[Extracted data entries]
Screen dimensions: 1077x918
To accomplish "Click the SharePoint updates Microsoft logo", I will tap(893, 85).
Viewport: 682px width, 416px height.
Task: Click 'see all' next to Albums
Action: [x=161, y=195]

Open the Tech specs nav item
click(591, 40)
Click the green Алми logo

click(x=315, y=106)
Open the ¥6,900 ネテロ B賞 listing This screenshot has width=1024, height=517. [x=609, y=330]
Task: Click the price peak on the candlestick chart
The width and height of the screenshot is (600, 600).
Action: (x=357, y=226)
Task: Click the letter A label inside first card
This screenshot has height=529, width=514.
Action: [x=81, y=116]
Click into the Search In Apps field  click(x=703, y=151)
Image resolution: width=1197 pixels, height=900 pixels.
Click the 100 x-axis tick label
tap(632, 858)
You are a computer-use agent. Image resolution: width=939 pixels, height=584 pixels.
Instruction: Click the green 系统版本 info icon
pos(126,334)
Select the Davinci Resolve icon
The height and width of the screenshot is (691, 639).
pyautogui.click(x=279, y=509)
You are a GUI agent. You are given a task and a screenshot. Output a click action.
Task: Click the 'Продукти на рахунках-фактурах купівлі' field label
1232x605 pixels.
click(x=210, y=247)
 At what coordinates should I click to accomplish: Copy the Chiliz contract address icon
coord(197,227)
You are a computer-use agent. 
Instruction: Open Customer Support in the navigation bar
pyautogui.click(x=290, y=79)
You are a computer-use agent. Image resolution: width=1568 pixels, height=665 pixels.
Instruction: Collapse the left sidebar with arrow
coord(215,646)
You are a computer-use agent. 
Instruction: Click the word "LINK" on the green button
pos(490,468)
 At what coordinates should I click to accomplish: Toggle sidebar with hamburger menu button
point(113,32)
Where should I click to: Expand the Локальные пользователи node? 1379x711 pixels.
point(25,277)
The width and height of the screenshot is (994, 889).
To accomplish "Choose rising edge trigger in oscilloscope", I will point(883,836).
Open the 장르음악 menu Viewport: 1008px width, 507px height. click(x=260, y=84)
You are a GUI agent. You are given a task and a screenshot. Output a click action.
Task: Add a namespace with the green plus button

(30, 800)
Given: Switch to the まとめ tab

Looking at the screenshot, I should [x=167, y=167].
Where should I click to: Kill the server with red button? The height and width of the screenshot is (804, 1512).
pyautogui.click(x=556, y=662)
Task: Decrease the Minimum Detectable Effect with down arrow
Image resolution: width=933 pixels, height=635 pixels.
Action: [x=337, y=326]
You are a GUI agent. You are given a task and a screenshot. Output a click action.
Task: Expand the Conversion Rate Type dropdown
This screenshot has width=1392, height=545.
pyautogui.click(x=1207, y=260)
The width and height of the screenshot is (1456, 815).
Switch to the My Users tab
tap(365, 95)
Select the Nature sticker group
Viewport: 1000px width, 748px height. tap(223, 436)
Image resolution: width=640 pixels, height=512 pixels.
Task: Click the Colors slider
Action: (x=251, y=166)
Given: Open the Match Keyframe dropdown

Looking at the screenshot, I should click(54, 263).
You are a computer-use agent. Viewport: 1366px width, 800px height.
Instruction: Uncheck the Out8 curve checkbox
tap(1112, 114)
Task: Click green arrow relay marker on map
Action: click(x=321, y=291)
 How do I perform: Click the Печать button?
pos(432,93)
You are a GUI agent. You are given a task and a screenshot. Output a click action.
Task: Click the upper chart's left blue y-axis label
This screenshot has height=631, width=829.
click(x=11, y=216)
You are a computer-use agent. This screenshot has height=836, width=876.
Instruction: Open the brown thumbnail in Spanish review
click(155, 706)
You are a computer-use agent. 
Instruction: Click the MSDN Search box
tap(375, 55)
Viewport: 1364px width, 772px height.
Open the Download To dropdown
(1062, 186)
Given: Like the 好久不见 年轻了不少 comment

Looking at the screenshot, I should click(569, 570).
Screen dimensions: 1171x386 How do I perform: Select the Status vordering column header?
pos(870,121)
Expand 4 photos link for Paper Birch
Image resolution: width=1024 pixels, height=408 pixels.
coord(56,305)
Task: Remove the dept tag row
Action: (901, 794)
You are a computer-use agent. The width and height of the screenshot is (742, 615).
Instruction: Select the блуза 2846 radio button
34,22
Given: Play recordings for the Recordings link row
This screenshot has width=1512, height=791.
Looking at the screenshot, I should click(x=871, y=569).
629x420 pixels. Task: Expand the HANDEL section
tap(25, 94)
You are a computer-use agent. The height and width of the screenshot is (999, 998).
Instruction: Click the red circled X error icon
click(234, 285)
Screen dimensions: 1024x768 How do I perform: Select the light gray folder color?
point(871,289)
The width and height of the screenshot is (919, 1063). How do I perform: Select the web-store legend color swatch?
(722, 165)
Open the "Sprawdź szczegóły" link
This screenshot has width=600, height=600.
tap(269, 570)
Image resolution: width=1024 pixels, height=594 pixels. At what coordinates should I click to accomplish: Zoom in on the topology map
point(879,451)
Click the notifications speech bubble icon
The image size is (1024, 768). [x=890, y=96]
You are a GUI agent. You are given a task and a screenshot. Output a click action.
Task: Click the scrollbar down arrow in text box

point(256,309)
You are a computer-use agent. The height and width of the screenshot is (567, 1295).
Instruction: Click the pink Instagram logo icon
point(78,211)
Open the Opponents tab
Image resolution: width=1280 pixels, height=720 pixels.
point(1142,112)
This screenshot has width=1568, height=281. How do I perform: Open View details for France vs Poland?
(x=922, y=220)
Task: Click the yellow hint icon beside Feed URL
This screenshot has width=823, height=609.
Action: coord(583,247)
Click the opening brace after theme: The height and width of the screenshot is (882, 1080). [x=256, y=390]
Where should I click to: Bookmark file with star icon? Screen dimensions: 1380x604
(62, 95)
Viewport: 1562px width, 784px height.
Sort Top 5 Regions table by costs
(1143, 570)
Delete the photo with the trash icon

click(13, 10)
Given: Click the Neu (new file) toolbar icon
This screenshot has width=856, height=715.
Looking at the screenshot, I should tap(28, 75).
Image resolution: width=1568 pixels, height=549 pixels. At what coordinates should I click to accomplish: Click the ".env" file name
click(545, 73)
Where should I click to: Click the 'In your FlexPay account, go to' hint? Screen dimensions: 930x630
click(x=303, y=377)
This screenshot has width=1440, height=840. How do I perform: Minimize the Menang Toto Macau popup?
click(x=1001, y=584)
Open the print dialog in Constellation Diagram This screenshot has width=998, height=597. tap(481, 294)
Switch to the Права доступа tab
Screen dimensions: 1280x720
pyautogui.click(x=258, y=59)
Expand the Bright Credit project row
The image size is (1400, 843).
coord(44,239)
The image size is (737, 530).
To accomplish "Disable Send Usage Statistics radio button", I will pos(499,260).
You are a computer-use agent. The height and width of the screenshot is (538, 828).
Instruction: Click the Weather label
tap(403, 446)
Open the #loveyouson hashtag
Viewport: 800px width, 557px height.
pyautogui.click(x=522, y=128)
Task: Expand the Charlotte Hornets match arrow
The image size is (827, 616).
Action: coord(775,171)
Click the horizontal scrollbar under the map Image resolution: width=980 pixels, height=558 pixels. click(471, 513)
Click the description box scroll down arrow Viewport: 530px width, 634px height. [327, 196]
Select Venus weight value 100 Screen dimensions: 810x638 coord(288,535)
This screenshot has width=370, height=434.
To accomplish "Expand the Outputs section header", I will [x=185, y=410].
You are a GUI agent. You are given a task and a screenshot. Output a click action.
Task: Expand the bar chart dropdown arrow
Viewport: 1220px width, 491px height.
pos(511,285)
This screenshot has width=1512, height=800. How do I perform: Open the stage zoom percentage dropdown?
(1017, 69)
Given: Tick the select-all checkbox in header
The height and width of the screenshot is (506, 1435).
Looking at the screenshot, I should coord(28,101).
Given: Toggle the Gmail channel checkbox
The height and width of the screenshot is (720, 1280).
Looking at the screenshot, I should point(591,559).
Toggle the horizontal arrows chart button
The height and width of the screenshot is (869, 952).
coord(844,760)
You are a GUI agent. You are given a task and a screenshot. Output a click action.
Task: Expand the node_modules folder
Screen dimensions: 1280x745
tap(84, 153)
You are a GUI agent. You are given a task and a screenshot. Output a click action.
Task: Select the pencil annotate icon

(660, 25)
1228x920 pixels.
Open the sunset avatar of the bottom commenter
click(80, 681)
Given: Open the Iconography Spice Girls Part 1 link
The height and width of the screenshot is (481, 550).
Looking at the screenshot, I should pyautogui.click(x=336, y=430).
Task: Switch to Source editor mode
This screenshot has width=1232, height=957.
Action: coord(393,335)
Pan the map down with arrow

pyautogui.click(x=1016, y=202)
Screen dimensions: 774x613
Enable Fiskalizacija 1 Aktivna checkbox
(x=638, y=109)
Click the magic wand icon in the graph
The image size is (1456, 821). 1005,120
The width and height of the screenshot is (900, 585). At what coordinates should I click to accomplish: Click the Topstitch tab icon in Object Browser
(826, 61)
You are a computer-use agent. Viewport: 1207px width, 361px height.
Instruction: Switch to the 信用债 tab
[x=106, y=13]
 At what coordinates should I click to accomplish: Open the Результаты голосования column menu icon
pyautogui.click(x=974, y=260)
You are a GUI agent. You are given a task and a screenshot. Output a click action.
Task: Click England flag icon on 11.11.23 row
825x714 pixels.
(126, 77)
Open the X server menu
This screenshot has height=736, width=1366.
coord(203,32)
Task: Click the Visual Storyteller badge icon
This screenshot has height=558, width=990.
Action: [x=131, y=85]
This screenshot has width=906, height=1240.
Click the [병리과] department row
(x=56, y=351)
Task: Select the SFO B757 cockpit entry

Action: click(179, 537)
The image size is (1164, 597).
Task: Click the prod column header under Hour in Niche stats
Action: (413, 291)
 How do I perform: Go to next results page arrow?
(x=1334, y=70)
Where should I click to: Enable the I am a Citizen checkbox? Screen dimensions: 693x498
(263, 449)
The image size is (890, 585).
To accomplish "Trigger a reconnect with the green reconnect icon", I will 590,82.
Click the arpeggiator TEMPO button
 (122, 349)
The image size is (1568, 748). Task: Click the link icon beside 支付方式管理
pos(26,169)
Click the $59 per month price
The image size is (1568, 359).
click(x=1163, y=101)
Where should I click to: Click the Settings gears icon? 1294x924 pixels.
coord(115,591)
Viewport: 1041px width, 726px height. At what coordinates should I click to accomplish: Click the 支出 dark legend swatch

▶ Assignment:
For this exercise, gather every line of the data that contains the word "computer".

▶ Completed task:
You are a computer-use agent. Image resolution: width=939 pixels, height=584 pixels.
You are a computer-use agent. 
You are a computer-use agent. Image resolution: width=1568 pixels, height=665 pixels.
You are a computer-use agent. 
You are a computer-use agent. Viewport: 1366px width, 800px height.
You are a computer-use agent. This screenshot has height=836, width=876.
You are a computer-use agent. 
You are a computer-use agent. The width and height of the screenshot is (742, 615).
You are a computer-use agent. The height and width of the screenshot is (999, 998).
You are a computer-use agent. The height and width of the screenshot is (567, 1295).
You are a computer-use agent. The height and width of the screenshot is (538, 828).
You are a computer-use agent. Viewport: 1207px width, 361px height.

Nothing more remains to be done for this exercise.